Work required: Nothing in the entries may be dropped: restate them word for word.

........

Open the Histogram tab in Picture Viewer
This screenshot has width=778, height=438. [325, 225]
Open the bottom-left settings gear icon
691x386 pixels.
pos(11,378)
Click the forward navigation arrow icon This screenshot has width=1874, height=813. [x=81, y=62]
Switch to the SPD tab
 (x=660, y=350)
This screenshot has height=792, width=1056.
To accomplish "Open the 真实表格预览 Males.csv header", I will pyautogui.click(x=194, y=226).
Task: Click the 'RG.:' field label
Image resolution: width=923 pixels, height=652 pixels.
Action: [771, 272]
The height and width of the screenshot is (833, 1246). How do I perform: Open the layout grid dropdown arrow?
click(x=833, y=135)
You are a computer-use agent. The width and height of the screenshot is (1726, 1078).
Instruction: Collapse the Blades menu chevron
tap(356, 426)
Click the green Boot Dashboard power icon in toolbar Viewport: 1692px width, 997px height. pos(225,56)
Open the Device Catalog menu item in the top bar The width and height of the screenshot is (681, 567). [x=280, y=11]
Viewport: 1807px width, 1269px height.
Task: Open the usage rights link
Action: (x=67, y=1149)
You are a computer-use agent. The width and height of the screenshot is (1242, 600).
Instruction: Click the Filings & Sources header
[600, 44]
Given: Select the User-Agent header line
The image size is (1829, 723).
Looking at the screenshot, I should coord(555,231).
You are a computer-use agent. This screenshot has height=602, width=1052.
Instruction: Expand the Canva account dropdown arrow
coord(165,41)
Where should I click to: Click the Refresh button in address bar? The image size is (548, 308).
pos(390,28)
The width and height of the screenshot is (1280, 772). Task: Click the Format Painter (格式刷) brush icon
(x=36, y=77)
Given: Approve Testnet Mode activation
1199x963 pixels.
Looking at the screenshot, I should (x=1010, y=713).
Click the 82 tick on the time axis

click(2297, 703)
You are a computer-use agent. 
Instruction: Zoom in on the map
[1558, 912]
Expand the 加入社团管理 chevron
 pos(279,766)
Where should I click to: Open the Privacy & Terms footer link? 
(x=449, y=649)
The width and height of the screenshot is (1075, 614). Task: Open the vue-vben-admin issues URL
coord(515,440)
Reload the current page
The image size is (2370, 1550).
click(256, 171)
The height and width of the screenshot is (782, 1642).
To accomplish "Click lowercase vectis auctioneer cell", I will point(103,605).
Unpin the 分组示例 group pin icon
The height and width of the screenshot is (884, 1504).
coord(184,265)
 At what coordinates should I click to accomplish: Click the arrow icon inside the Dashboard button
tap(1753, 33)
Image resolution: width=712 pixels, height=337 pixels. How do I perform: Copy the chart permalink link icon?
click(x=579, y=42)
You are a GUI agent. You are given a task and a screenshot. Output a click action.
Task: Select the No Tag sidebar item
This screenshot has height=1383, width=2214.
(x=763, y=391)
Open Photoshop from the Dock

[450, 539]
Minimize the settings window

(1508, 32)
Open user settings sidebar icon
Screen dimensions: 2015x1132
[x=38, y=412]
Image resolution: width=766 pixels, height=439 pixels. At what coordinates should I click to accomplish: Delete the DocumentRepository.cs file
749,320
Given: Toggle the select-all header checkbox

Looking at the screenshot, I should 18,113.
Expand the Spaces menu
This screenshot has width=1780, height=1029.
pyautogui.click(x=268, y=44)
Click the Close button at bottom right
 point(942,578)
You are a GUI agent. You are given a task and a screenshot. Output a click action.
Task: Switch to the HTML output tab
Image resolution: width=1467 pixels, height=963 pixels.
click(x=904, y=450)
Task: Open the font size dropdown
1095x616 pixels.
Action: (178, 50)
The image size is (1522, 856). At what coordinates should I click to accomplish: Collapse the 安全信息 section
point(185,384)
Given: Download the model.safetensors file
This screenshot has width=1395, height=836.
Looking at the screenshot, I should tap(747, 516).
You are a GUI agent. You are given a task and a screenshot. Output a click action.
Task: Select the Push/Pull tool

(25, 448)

........

Result below:
Open the Histogram tab in Picture Viewer
This screenshot has width=778, height=438. [325, 225]
Open the bottom-left settings gear icon
691x386 pixels.
pos(11,378)
Click the forward navigation arrow icon This screenshot has width=1874, height=813. [x=81, y=62]
Switch to the SPD tab
 (x=660, y=350)
This screenshot has height=792, width=1056.
To accomplish "Open the 真实表格预览 Males.csv header", I will pyautogui.click(x=194, y=226).
Task: Click the 'RG.:' field label
Image resolution: width=923 pixels, height=652 pixels.
Action: [771, 272]
The height and width of the screenshot is (833, 1246). How do I perform: Open the layout grid dropdown arrow?
click(x=833, y=135)
You are a computer-use agent. The width and height of the screenshot is (1726, 1078).
Instruction: Collapse the Blades menu chevron
tap(356, 426)
Click the green Boot Dashboard power icon in toolbar Viewport: 1692px width, 997px height. pos(225,56)
Open the Device Catalog menu item in the top bar The width and height of the screenshot is (681, 567). [x=280, y=11]
Viewport: 1807px width, 1269px height.
Task: Open the usage rights link
Action: (x=67, y=1149)
You are a computer-use agent. The width and height of the screenshot is (1242, 600).
Instruction: Click the Filings & Sources header
[600, 44]
Given: Select the User-Agent header line
The image size is (1829, 723).
Looking at the screenshot, I should coord(555,231).
You are a computer-use agent. This screenshot has height=602, width=1052.
Instruction: Expand the Canva account dropdown arrow
coord(165,41)
Where should I click to: Click the Refresh button in address bar? The image size is (548, 308).
pos(390,28)
The width and height of the screenshot is (1280, 772). Task: Click the Format Painter (格式刷) brush icon
(x=36, y=77)
Given: Approve Testnet Mode activation
1199x963 pixels.
Looking at the screenshot, I should (x=1010, y=713).
Click the 82 tick on the time axis

click(2297, 703)
You are a computer-use agent. 
Instruction: Zoom in on the map
[1558, 912]
Expand the 加入社团管理 chevron
 pos(279,766)
Where should I click to: Open the Privacy & Terms footer link? 
(x=449, y=649)
The width and height of the screenshot is (1075, 614). Task: Open the vue-vben-admin issues URL
coord(515,440)
Reload the current page
The image size is (2370, 1550).
click(256, 171)
The height and width of the screenshot is (782, 1642).
To accomplish "Click lowercase vectis auctioneer cell", I will point(103,605).
Unpin the 分组示例 group pin icon
The height and width of the screenshot is (884, 1504).
coord(184,265)
 At what coordinates should I click to accomplish: Click the arrow icon inside the Dashboard button
tap(1753, 33)
Image resolution: width=712 pixels, height=337 pixels. How do I perform: Copy the chart permalink link icon?
click(x=579, y=42)
You are a GUI agent. You are given a task and a screenshot. Output a click action.
Task: Select the No Tag sidebar item
This screenshot has height=1383, width=2214.
(x=763, y=391)
Open Photoshop from the Dock

[450, 539]
Minimize the settings window

(1508, 32)
Open user settings sidebar icon
Screen dimensions: 2015x1132
[x=38, y=412]
Image resolution: width=766 pixels, height=439 pixels. At what coordinates should I click to accomplish: Delete the DocumentRepository.cs file
749,320
Given: Toggle the select-all header checkbox

Looking at the screenshot, I should 18,113.
Expand the Spaces menu
This screenshot has width=1780, height=1029.
pyautogui.click(x=268, y=44)
Click the Close button at bottom right
 point(942,578)
You are a GUI agent. You are given a task and a screenshot. Output a click action.
Task: Switch to the HTML output tab
Image resolution: width=1467 pixels, height=963 pixels.
click(x=904, y=450)
Task: Open the font size dropdown
1095x616 pixels.
Action: (178, 50)
The image size is (1522, 856). At what coordinates should I click to accomplish: Collapse the 安全信息 section
point(185,384)
Given: Download the model.safetensors file
This screenshot has width=1395, height=836.
Looking at the screenshot, I should tap(747, 516).
You are a GUI agent. You are given a task and a screenshot. Output a click action.
Task: Select the Push/Pull tool

(25, 448)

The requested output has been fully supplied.